BOSS Pushes Private Sector Growth with 3SF Initiative

The Bank of South Sudan (BOSS) is implementing the Strengthening South Sudan’s Financial Sector (3SF) project to help achieve financial stability, transform the banking sector, and drive private sector growth across the country.

File photo shows Premises of the Bank of South Sudan (BOSS)

By Simon Deng

The Bank of South Sudan (BOSS) is implementing the Strengthening South Sudan’s Financial Sector (3SF) project to help achieve financial stability, transform the banking sector, and drive private sector growth across the country.

“The objective of the project is to strengthen the institutional and supervisory capacity of the central bank and improve the efficiency of core financial sector infrastructure,” said the Bank in a synopsis of the 3SF project.

“Project implementation is mainstreamed within a project implementation unit housed within BOSS, which is responsible for overall implementation, fiduciary compliance, and environmental and social commitment plan compliance for the project,” it said.

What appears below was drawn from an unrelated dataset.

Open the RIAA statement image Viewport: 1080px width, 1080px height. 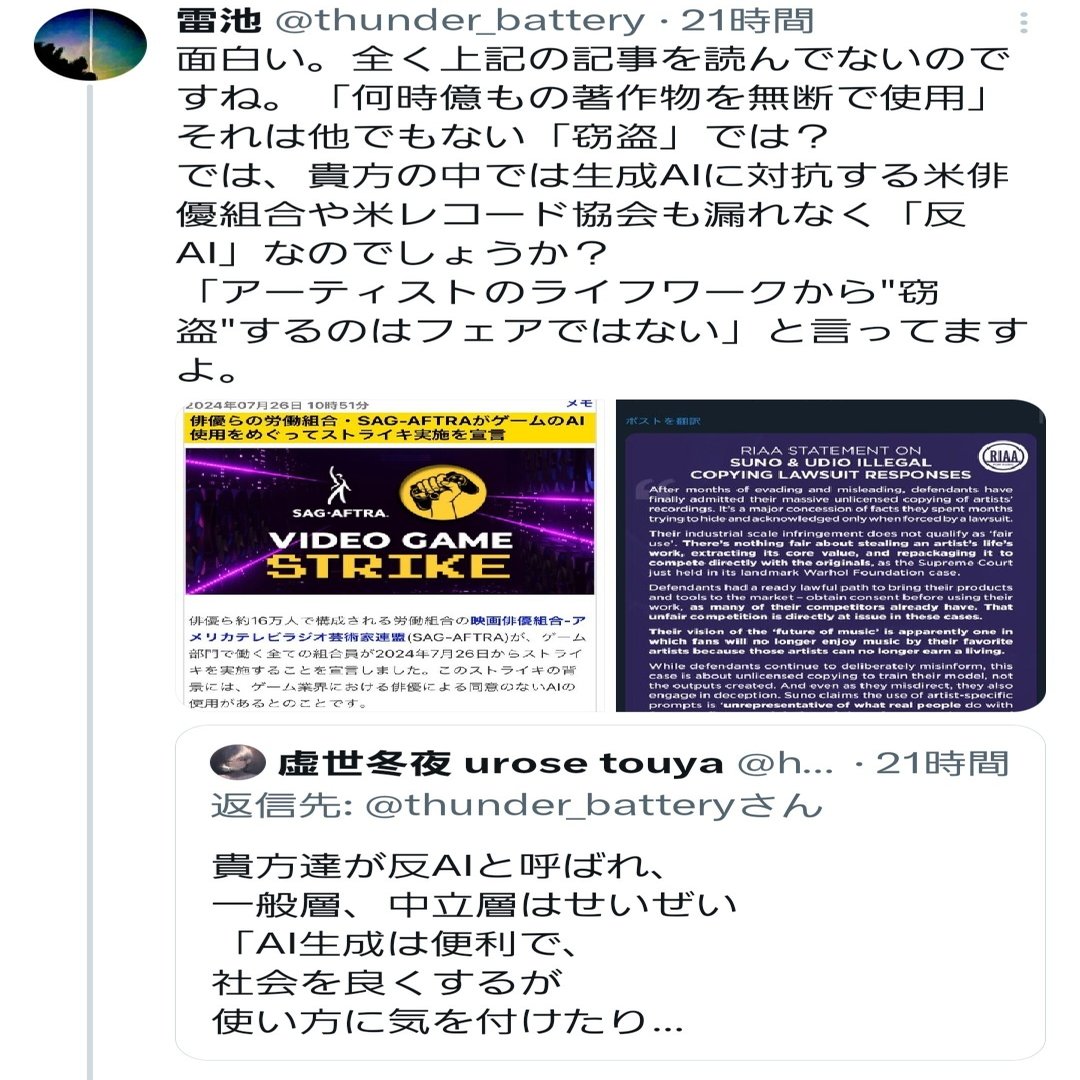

The Strengthening South Sudan’s Financial Sector (3SF) project, undertaken by the Central Bank, is being implemented with a grant from the International Development Association of the World Bank.

The Bank stated that the project has so far achieved a number of commendable milestones, which include improvements in BOSS’s supervision and monitoring of commercial banks, enhancing compliance.

“The project is also premised on the notion that a strengthened central bank is crucial for developing a comprehensive approach to addressing financial sector challenges and transforming banking sector growth,” it revealed.

A World Bank Implementation Support Mission team visited and reviewed the implementation and progress of the Strengthening South Sudan’s Financial Sector project from September 15 to September 19, 2025.

The 3SF project, supported by an 18 million United States dollar grant from the International Development Association of the World Bank, commenced on December 1, 2023, and is expected to run until September 27, 2028.